### The problem
Translate this sentence from the piece on AI and content publishing into Spanish: "Ask the reasoning model to do the upstream work — brainstorming, structuring complex information, breaking tacit knowledge apart."

### Extract provided

*** Block opens ***

In software, the centre of gravity for improving AI app quality has already moved from "which model do we use" to "how do we feed the model clean, high-quality information (Context Ops / RAGOps)." External publishing is moving the same way: from "what to write" to "what context to hand the AI, and with what priority."
The role-confusion trap with reasoning models
Here's the trap many companies and marketers fall into: "have the big reasoning model write the long blog post or the rambling explainer." It is a confusion of roles.
No matter how huge or clever the LLM, the documents it produces are statistically the average of its training data — "polite round-ups (commodity)". Outsourcing the actual creation lands you with both a hallucination risk and immediate removal from the AI search index by the cosine trap. Two collapse risks in one move.
The standardisation boundary between humans and AI
So how should humans and AI split the work? The line is sharp.
Ask the reasoning model to do the upstream work — brainstorming, structuring complex information, breaking tacit knowledge apart. For the final step of putting it into words, let the human (or a fast lightweight LLM) inject lived experience and emotional heat.
The deep advantage an organisation gets in the AI era comes from one thing: building a Context Ops pipeline that turns the field's "I can sort of do it" tacit / practical knowledge into "anyone can reproduce it" explicit knowledge, and keeps delivering it clean to the web.
Related: How AI descends into the tacit-knowledge / tacit-thought territory is mapped in "AI agents descending into what code can't write — long-tail × tacit knowledge × tacit thought." This article is the publishing-side companion.
Related: Where to persist personal context for the AI is covered in "Turning Obsidian into AI's Own Memory." The local implementation side of Context Ops.
A practical template for the next-gen page, optimised for AI and humans
The rule for content design that wins AEO/GEO is one page, one point — narrow and deep, not wide and shallow. Wide-shallow pages leave the AI unsure what question this page is supposed to answer, the conclusion gets buried, and citation accuracy (GEO) collapses.
The template below is the standard shape: easy for AI to parse, low cognitive load for humans. Press "next block" and watch the page assemble itself top-down.
Cognitive Load Theory makes design non-optional
When humans read text, the language area of the left brain processes it one character at a time — burning working memory. To win the "last mile" of web marketing, text alone is not enough. You need beautiful, well-animated interactive UI and graphics in the mix.
Visuals the right brain can process in parallel collapse cognitive load and create that "ah, I get it" moment in an instant. That is the design layer that makes humans choose you — after AEO/GEO have already made the AI choose you.

*** Block closes ***

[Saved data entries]
*** Block opens ***

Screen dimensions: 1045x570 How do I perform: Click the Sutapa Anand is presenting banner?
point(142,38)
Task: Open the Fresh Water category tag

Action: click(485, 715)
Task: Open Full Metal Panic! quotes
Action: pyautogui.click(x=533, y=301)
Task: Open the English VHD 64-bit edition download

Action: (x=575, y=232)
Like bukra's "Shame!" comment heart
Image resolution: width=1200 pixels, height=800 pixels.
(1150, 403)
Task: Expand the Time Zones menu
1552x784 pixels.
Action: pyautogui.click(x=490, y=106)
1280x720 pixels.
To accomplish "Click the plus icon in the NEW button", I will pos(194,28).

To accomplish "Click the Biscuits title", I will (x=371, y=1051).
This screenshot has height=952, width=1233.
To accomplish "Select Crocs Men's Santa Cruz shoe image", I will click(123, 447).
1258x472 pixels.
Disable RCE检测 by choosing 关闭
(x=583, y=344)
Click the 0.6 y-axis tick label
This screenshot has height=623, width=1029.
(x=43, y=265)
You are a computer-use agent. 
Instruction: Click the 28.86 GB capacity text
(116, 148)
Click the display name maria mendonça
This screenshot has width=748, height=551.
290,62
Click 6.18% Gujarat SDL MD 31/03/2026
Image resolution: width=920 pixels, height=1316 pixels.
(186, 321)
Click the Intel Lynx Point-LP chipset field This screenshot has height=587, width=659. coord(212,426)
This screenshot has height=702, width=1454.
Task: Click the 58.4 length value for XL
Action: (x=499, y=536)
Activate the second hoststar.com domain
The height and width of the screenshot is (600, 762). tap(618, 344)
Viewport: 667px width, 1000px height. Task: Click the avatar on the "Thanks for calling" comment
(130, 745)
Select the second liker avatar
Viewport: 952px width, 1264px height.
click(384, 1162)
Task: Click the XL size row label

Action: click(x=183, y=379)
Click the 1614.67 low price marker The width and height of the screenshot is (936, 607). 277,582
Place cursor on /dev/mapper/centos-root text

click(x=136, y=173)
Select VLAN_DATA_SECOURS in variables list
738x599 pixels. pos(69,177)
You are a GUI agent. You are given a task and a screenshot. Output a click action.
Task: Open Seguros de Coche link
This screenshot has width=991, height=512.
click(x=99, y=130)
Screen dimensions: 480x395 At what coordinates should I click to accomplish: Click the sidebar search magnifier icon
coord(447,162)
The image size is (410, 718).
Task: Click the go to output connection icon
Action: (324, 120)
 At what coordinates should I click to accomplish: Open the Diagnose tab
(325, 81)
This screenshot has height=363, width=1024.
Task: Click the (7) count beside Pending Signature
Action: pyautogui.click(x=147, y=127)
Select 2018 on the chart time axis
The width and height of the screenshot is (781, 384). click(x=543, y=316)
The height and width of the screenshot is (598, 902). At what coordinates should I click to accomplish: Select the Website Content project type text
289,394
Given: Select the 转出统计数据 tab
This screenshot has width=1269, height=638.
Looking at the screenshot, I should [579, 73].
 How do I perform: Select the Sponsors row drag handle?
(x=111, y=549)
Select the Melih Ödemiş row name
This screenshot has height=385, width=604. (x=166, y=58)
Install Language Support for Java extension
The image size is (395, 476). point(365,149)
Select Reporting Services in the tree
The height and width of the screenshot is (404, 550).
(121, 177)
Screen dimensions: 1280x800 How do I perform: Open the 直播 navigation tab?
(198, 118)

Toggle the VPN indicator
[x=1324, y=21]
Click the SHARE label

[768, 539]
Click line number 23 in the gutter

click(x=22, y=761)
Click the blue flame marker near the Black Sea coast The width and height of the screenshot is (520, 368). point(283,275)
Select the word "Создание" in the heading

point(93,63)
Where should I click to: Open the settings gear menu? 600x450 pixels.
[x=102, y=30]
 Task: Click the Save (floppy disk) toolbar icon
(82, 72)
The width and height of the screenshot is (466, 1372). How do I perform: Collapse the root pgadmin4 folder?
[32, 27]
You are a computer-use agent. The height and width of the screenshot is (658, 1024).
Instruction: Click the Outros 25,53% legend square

*** Block closes ***

### Output for this exercise
Pide al modelo de razonamiento que haga el trabajo previo: la lluvia de ideas, la estructuración de información compleja y la descomposición del conocimiento tácito.